• [Work to do]: Render the records below as a JSON list of strings, one string per line, skipping blank lines. Leave the pictures out.

··· Records for the task ···

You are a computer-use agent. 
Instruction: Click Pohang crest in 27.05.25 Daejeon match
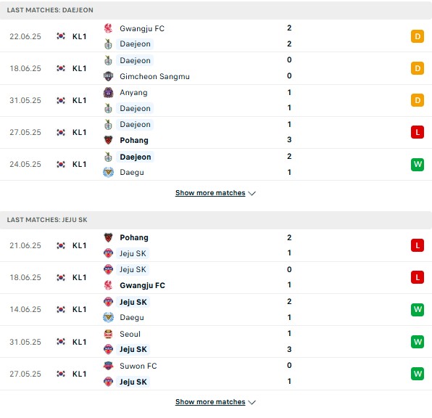click(x=108, y=140)
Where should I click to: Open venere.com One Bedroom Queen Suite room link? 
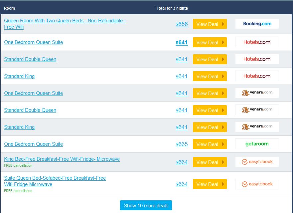[33, 93]
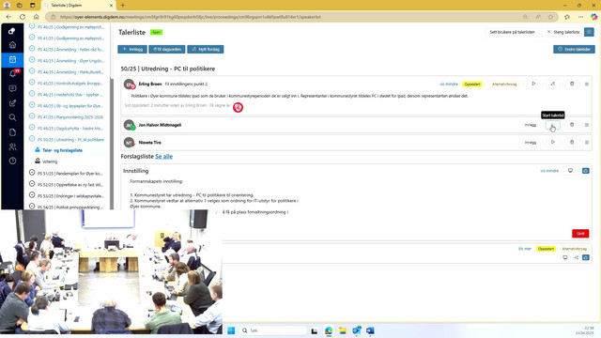Click the Innlegg button
This screenshot has width=601, height=338.
(132, 49)
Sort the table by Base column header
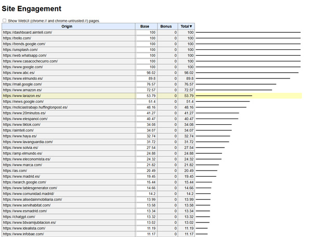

···

• [Output below]:
[
  "You are a computer-use agent. ",
  "Instruction: Click Pohang crest in 27.05.25 Daejeon match",
  "click(x=108, y=140)",
  "Where should I click to: Open venere.com One Bedroom Queen Suite room link? ",
  "[33, 93]",
  "Click the Innlegg button",
  "This screenshot has width=601, height=338.",
  "(132, 49)",
  "Sort the table by Base column header"
]